__TEXT PROVIDED__
--------------------------------------------------
On February 14, 2025, the Court so-ordered Class Counsel's proposed Order to Show Cause, and directed Class Counsel to send a copy of the Court's Order and Class Counsel's submission to JAM3STRO “[i]n the manner most likely to constitute timely and effective notice[,]” and to file proof the same by February 14, 2025. February 14, 2025 Text Order. Class Counsel filed a letter the same day, stating that it had served JAM3STRO by email. See Dkt. No. 9562. On February 20, 2025, Class Counsel emailed JAM3STRO at the email address it had previously responded from, offering to courtesy file JAM3STRO's response to the Order to Show Cause, as it did not appear to have access to ECF. Dkt. No. 9566 at 1. Class Counsel received no response. Id.
Following the Court's issuance of an Order to Show Cause on February 14, 2025 and JAM3STRO's failure to respond by the February 21, 2025 deadline, Class Counsel filed a proposed order regarding JAM3STRO on February 24, 2025. See Dkt. No. 9566. In this proposed order, Class Counsel included the following language: “[b]ased on Based on JAM3STRO's failure to respond as well as the information provided by Class Counsel in [Dkt. No. 9561], the Court Orders: 1. Epiq shall withdraw all 2,184 purported proofs of authority JAM3STRO has submitted. 2. JAM3STRO shall pay the expenses related to disentangling fraudulent submissions made to Epiq.” Dkt. No. 9566-1 at 2.
--------------------------------------------------
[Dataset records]

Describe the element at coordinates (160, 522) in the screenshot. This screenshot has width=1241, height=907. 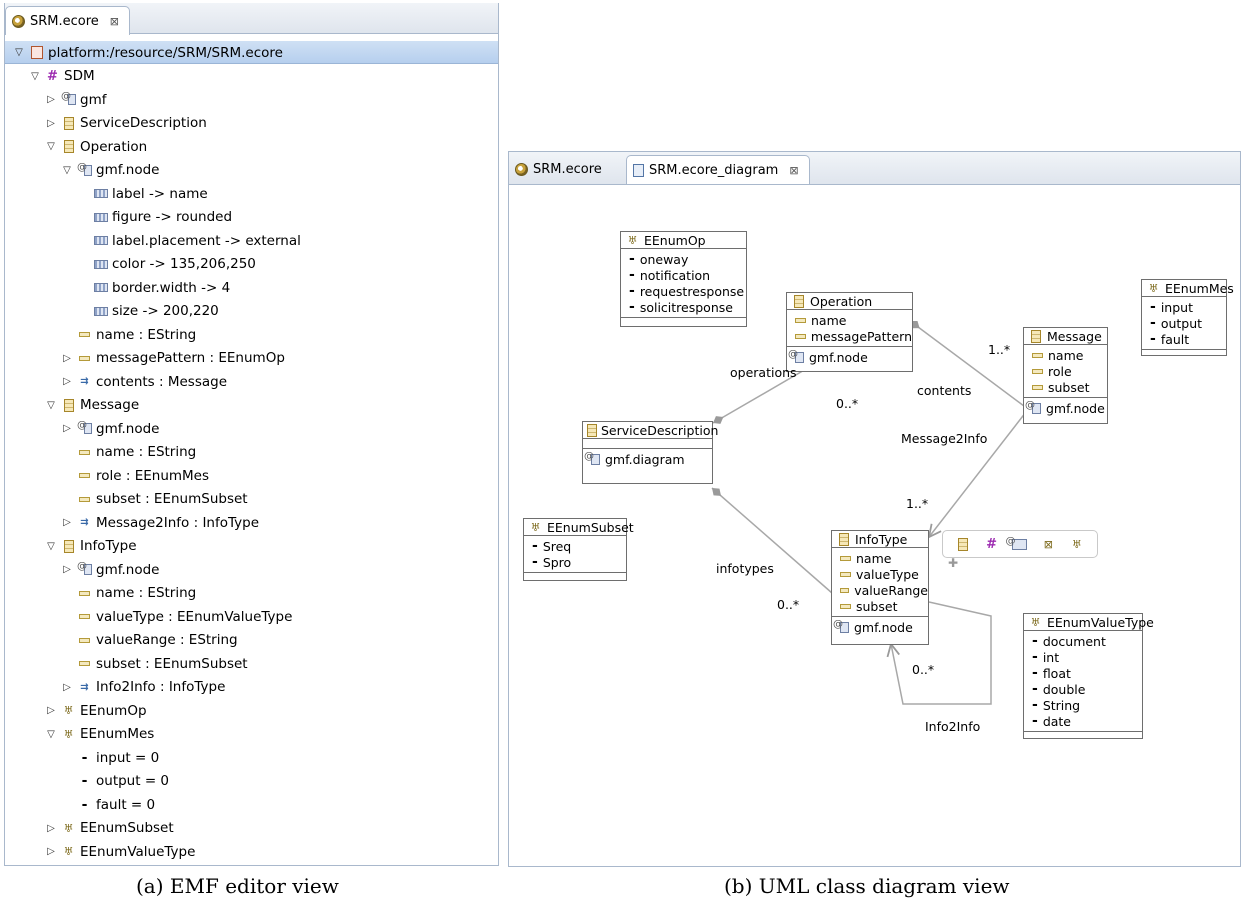
I see `tree-item: ▷ ⇉ Message2Info : InfoType` at that location.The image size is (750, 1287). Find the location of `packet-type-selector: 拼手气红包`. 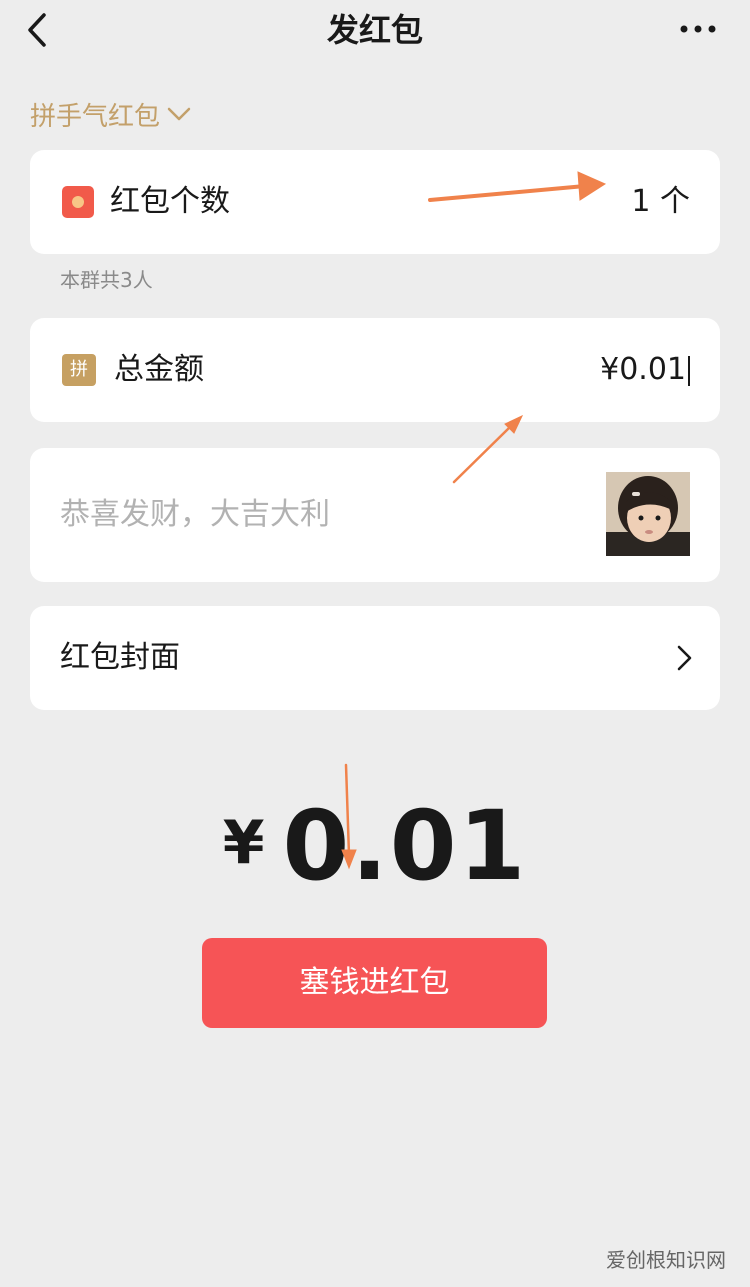

packet-type-selector: 拼手气红包 is located at coordinates (111, 114).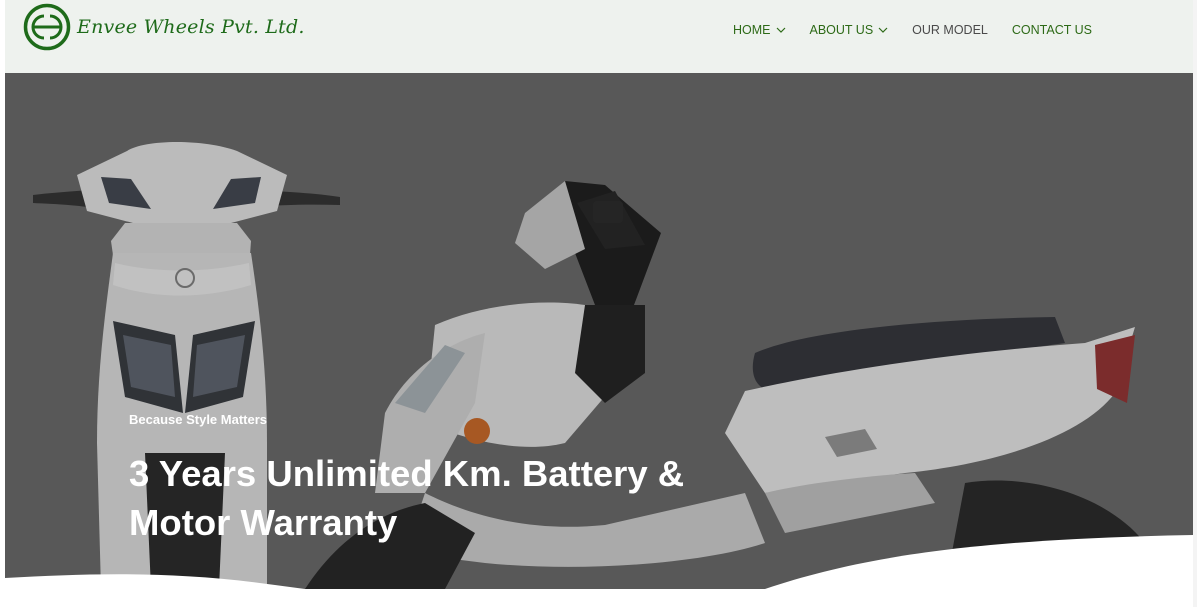 The image size is (1197, 607). I want to click on nav-about-us-label: ABOUT US, so click(842, 30).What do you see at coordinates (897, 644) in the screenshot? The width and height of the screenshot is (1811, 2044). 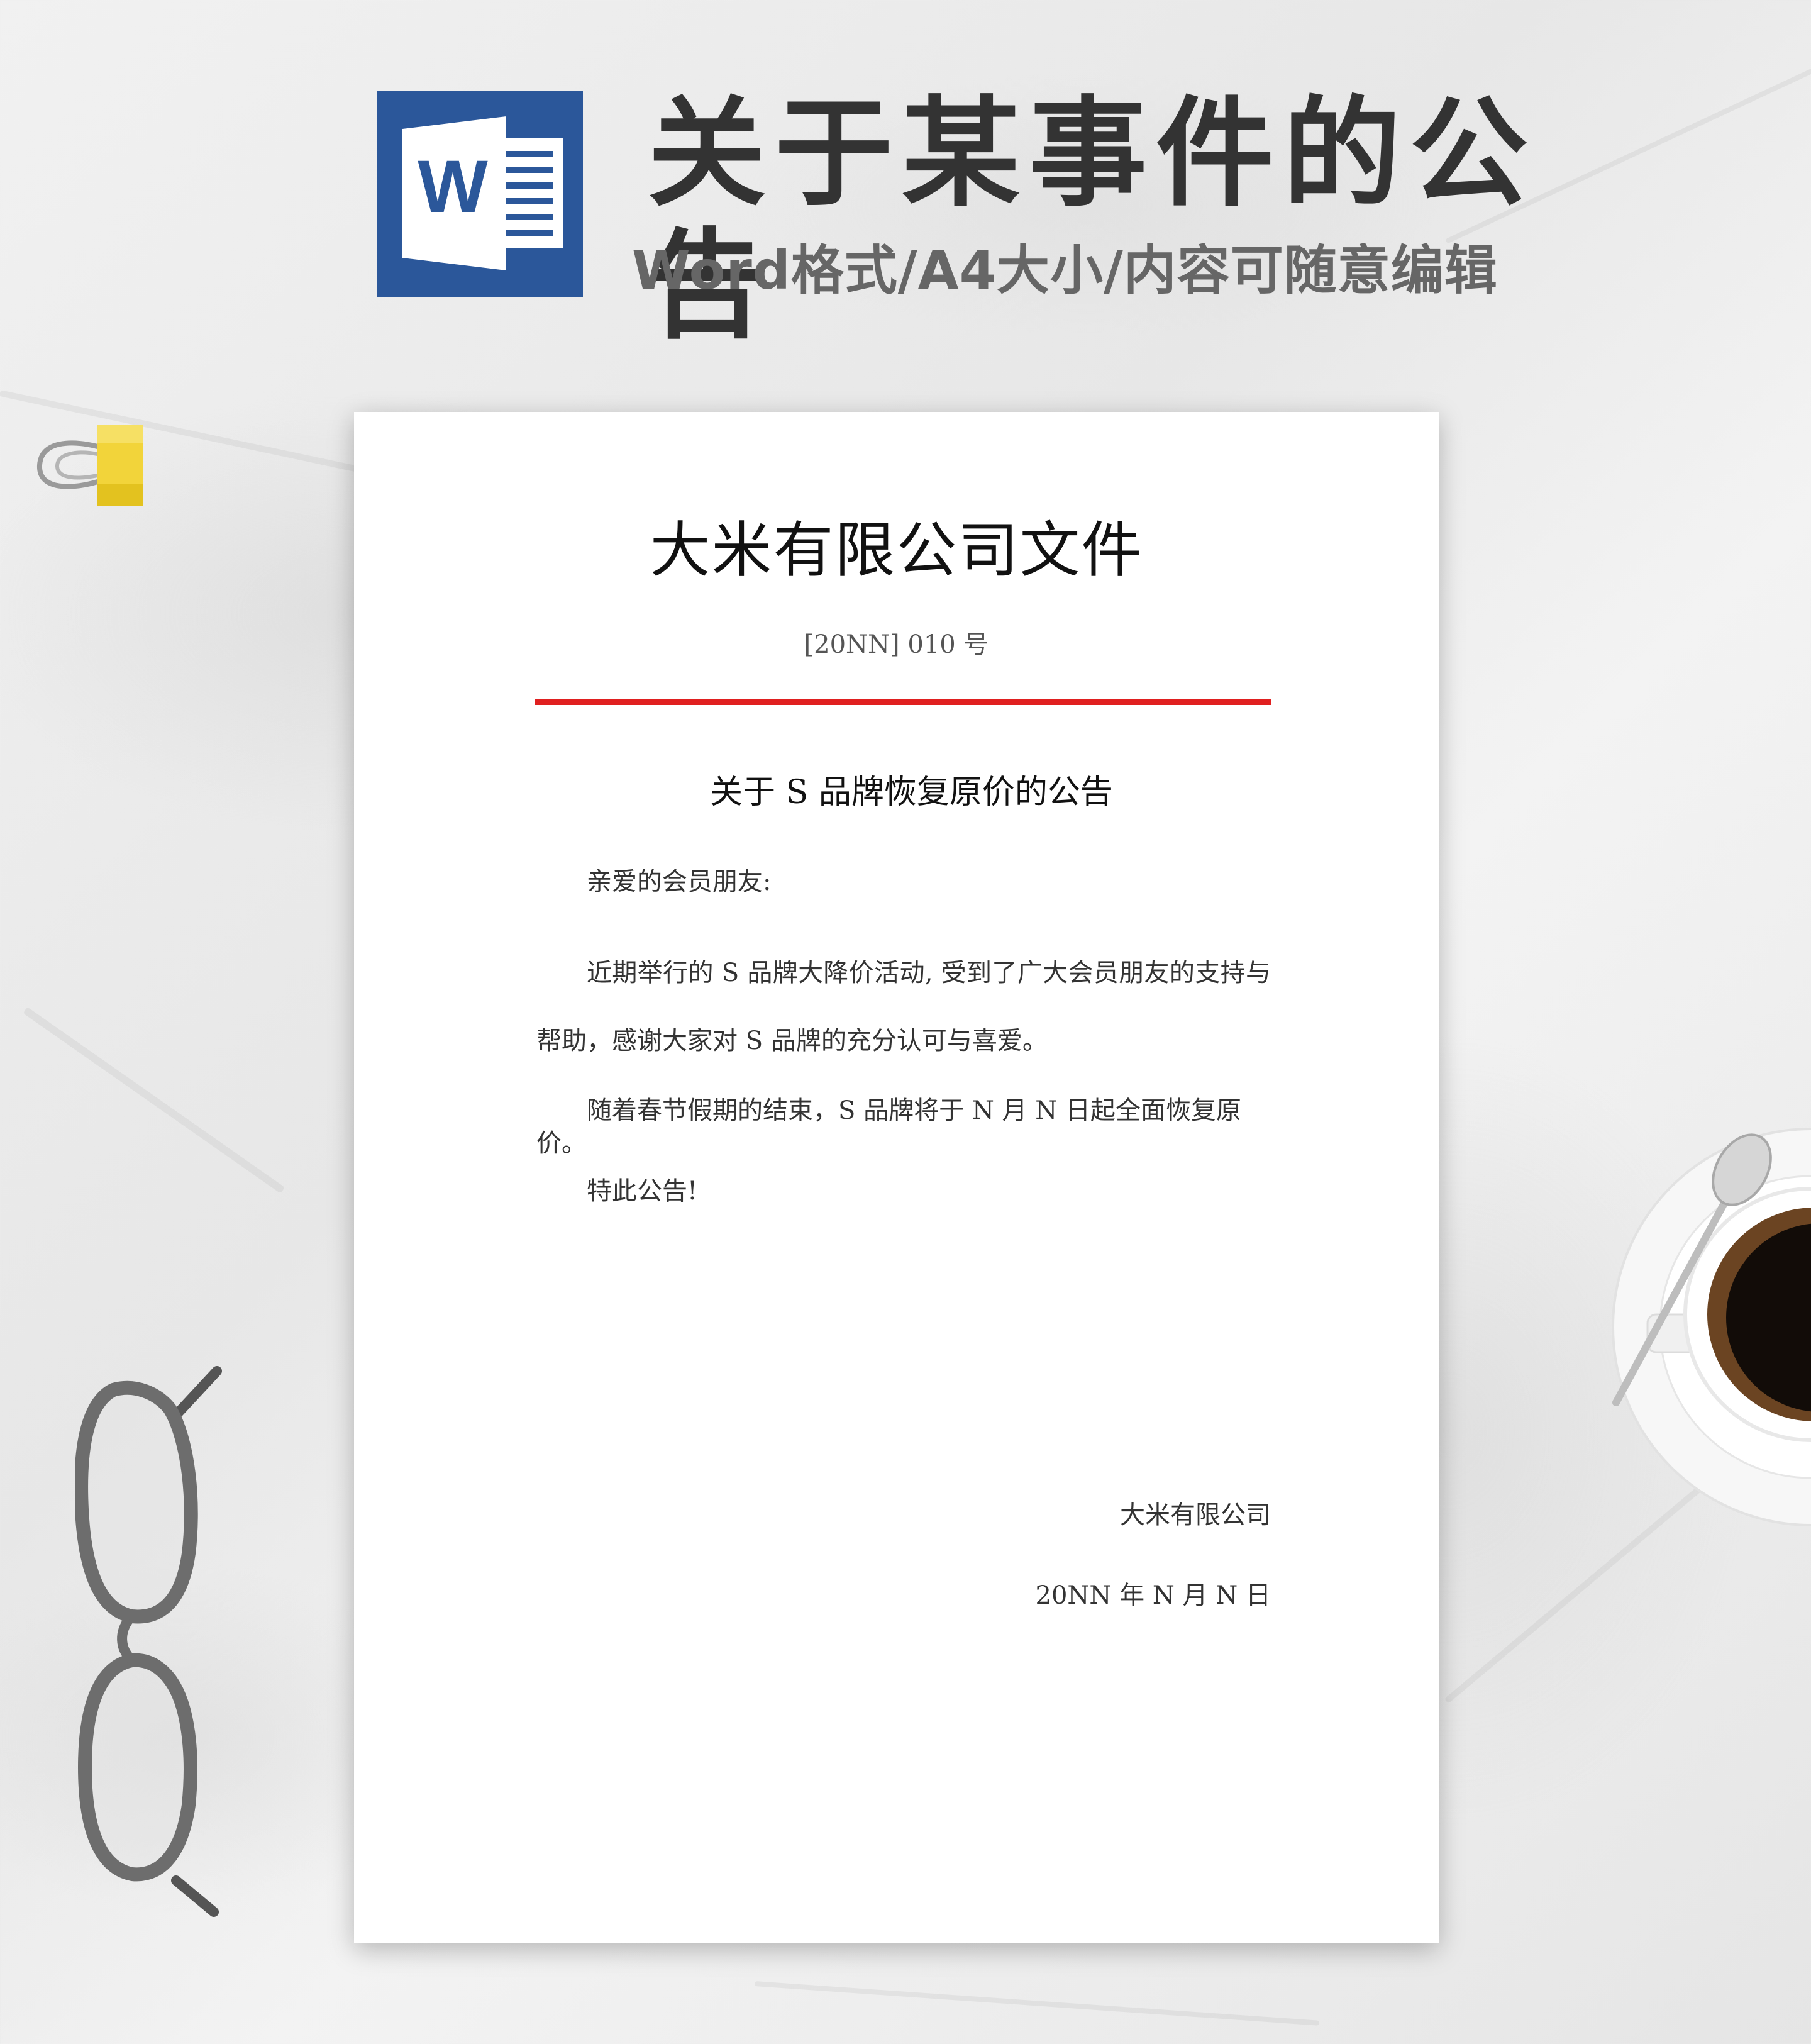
--------------------------------------------------
__DIRECTIONS__
1. Condense the paragraph of the court filing excerpt that begins "On February 14, 2025, the Court so-ordered" into a short bulleted list that keeps its main facts.
2. Write out word for word the part of the court filing excerpt that opens with the words containing "Following the Court's" and closes with "9566-1 at 2.".

__RESPONSES IN ORDER__
1.
- On February 14, 2025, the Court so-ordered Class Counsel's proposed Order to Show Cause.
- The Court directed Class Counsel to send the Order and Class Counsel's submission to JAM3STRO in the manner most likely to give timely and effective notice, and to file proof by February 14, 2025.
- The same day, Class Counsel filed a letter stating it had served JAM3STRO by email (Dkt. No. 9562).
- On February 20, 2025, Class Counsel emailed JAM3STRO at the address it had previously responded from. It offered to courtesy file JAM3STRO's response because JAM3STRO did not appear to have access to ECF.
- Class Counsel received no response.

2.
Following the Court's issuance of an Order to Show Cause on February 14, 2025 and JAM3STRO's failure to respond by the February 21, 2025 deadline, Class Counsel filed a proposed order regarding JAM3STRO on February 24, 2025. See Dkt. No. 9566. In this proposed order, Class Counsel included the following language: “[b]ased on Based on JAM3STRO's failure to respond as well as the information provided by Class Counsel in [Dkt. No. 9561], the Court Orders: 1. Epiq shall withdraw all 2,184 purported proofs of authority JAM3STRO has submitted. 2. JAM3STRO shall pay the expenses related to disentangling fraudulent submissions made to Epiq.” Dkt. No. 9566-1 at 2.